Yes, that is a hokey title.
We decided to make jam. My Mom used to make jam when I was a kid. The Farmer and I gave away mini jams as wedding favors. I remember at the end of the party his Grandfather telling his Grandmother to put as many of the leftover jars as she could in her purse. It was cute.
Anyway, we have not made jam in a few years. Recently the kid has figured out that peanut butter and jelly sandwiches are pretty good. I'm hoping that homemade jam will knock her socks off.
We made a mixed berry jam using: most of a 5# bag of frozen strawberries that the Farmer picked up at Maine's (a restaurant supply store), a bag of mixed berries I found in the back of the freezer, the raspberries we picked this summer, and finally, some of the blueberries we picked at Stan's Berry Patch.
The Farmer also found pectin at Maine's. He called me and was asking what kind to get, but his cell phone kept cutting out in the store so he would go outside to call me back. But, by the time he got out there he had forgotten what the two different kinds were. I was telling him "Why are you asking me what kind to get when you cant remember what they are? Just read the box and get the ones that say jam." My co-workers were laughing at me.
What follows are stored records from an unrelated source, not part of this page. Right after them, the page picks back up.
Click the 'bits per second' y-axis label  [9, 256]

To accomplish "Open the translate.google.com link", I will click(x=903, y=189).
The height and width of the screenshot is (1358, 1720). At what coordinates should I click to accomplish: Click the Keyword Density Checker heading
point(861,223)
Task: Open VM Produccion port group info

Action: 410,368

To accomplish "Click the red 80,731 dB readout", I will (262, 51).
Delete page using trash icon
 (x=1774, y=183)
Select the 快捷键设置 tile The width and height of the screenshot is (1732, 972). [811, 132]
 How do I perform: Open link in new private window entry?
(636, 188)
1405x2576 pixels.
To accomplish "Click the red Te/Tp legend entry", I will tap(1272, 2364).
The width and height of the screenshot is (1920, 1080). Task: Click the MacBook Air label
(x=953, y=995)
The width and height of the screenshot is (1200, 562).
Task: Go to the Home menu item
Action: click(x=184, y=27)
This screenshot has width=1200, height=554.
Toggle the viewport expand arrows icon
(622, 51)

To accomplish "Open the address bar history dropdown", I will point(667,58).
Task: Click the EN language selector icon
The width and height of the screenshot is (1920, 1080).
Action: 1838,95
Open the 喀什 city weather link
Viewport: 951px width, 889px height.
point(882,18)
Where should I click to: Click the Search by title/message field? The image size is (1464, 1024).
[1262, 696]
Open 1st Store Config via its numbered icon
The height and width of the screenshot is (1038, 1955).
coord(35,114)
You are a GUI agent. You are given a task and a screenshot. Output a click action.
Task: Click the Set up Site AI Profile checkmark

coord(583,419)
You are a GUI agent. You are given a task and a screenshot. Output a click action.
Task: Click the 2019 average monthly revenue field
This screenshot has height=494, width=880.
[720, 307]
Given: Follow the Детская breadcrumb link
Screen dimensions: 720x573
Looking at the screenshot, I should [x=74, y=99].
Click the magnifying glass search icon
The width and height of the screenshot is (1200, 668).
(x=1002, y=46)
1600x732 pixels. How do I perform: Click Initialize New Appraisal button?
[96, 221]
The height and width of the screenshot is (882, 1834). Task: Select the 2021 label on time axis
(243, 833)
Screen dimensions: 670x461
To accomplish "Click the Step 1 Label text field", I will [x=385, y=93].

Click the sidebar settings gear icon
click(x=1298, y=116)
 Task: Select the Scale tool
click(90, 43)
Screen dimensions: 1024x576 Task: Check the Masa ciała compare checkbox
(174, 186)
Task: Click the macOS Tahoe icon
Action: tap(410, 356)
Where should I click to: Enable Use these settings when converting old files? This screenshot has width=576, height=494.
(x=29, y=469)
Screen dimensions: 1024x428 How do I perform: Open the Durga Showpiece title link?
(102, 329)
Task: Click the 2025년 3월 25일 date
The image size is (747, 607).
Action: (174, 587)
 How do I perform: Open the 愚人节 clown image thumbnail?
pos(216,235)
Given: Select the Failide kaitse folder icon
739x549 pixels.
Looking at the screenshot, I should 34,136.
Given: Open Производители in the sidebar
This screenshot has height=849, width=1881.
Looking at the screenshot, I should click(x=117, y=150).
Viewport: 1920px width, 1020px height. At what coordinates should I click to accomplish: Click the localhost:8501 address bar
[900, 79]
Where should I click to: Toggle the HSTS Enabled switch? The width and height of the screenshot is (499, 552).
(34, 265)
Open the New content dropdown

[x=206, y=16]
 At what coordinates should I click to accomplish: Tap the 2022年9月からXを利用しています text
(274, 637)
Today, we played with the berry lava. The actual process of making jam is really easy.
1. Prep your jars and supplies
2. Prep your fruit, measure it, and dump in big pot
3. Dump in pectin and bring to a boil.
4. Dump in a ton of sugar and bring back to a boil
5. Jar (the big deal here is that the rims are clean so you get a good seal)
6. Boil the jars and make sure that the lid "pops" down to ensure that it is sealed.
Read the directions. Pay close attention to the stuff that needs to be sterile. But, don't be intimidated by canning. It took us just over 2 hours start to finish, but it did not demand our constant attention. It would have been less time, but we made a triple batch. We ended up with 22 jars. We would have had 23, but for the first time ever, a jar broke while it was in the boil. Not sure what caused it, but if it was meant to be I'm glad it happened in the canner, not on my counter.
It's easy to read a jam recipe and start to go into a hyper-glycemic shock because of the massive amounts of sugar the recipe calls for. They do make pectin formulated for low/no sugar recipes, but in my experience it does not set well. The trick is to mix the two in double or larger batches. A double batch with one of the regular and one of the low sugar versions will cut the sugar in half. Today's batch is a 2/3 regular-1/3 low sugar recipe.